Sometimes I think it might be even more benign than this. Some hiring managers are already so ingrained into their work culture that it's already become transparent to them.
"Don't ask the fish about the water," and all that.
Much of this sounds like a joke [1] to me really as the most of the companies I have interviewed with won't tell all this even after signing an NDA. Even asking such questions elicits a strange look (don't you know we cannot disclose what we are working on).
A second question then is why did they ask for an NDA then, and the answer is "company policy". I have refused to sign such NDAs, and they have refused to interview me then.
Interestingly here is something that has worked: I have signed such NDAs with my annotation saying something like "It is mutually understood that this NDA is null and meaningless" right above my signatures, and they do not have any issue with that. Well, as far as I "signed" the NDA per the company policy!
This has been the case with several big name companies I have interviewed with.
[1] Not making fun of you here, rather of the companies and bureaucracy.
To companies hiring: explain who you are and what you do, what you are looking for and what the hiring process is, extra points for a FAQ. Here's an excellent example: http://www.matasano.com/careers/
There was an interviewee here today and I heard my boss tell someone to quiz him on big-o notation. I rolled my eyes.
Yesterday I had an interview that started off with "Tell me a bit about yourself." No direction as to what the interviewer wanted and, the worst part, as soon as I said I was done, he went right into asking me what the difference between "overloading" and "overriding" is.

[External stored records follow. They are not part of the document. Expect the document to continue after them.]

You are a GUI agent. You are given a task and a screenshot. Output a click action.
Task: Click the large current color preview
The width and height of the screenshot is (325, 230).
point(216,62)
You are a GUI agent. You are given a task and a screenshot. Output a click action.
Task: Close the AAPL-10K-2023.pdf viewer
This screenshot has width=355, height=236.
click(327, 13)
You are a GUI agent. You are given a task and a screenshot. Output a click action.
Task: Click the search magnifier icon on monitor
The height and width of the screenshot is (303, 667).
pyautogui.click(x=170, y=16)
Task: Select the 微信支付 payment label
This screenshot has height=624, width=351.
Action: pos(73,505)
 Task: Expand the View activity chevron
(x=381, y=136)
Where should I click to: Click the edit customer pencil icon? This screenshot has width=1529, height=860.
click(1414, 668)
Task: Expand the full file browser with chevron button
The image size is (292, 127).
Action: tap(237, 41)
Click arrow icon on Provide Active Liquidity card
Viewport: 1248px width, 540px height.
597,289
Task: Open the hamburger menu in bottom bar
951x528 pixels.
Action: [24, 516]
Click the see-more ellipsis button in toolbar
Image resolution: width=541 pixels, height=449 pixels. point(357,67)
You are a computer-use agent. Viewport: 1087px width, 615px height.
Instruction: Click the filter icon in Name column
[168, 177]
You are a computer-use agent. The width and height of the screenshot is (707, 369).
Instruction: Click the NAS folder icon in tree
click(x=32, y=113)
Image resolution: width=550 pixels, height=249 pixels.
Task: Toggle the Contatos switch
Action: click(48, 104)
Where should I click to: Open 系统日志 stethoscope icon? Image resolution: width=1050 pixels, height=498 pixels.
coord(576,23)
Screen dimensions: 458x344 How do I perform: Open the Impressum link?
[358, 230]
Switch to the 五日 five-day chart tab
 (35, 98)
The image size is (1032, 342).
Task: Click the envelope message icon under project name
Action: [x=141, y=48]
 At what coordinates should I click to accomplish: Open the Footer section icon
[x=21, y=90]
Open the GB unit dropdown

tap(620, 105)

How many years of experience do I need to have for them to stop asking me things like this? Most of my work lately is in JavaScript and Python. I had trouble answering "What's the difference between an abstract class and an interface?" That doesn't necessarily come up in those languages in a distinct way, so I'm out of practice in my vocabulary.
I have neat personal projects with source code on github. Do you really need to screen me with a phone interview?
"How many years of experience do I need to have for them to stop asking me things like this?"
It will never stop.
"Do you really need to screen me with a phone interview?"
Meh... I'm kinda split on that part of the process. I understand the frustration, and too often it's wasted time that doesn't gain anything you couldn't get from the CV itself. If done right, it can tell you if the other party is good at verbal communication, which is an important skill in its own right.
> Yesterday I had an interview that started off with "Tell me a bit about yourself."
To be fair, alot of well meaning interviewers start off that way. It's supposed to be a chance for you to mention all the good things that we may not ask about.
In fact that question is so common its a good weeder question; if a person can't blow your socks off with 5 minutes then you can probably predict how the rest of the interview will go.
I mean the interviewer basically says to you a golden opportunity to say why they should hire you. If you don't know what to say that pretty much says it all:)
Except this kind of demand for a prepared 5-minute self-pitch really tests how much you are confident and good at bullshitting, and not really anything about your skill with anything.
A person is not worthless and incapable just because they aren't huge salesmen.
No wonder women have trouble getting into this industry and getting ahead, with this kind of macho superior attitude from interviewers
> No wonder women have trouble getting into this industry and getting ahead, with this kind of macho superior attitude from interviewers
Calm down, no on one is having any kind of "macho superior attitude" :)
All I said was many interviewers start the interview this way so the interviewee has a softball question that they can use to clam themselves and make a point of anything they want the interviewer to know.
And I stand behind what I said, where if a person has a question perfectly teed up for them and they can't tell you why they should be hired then they probably won't do well with any kind of technical interview.
if a person can't blow your socks off with 5 minutes then you can probably predict how the rest of the interview will go.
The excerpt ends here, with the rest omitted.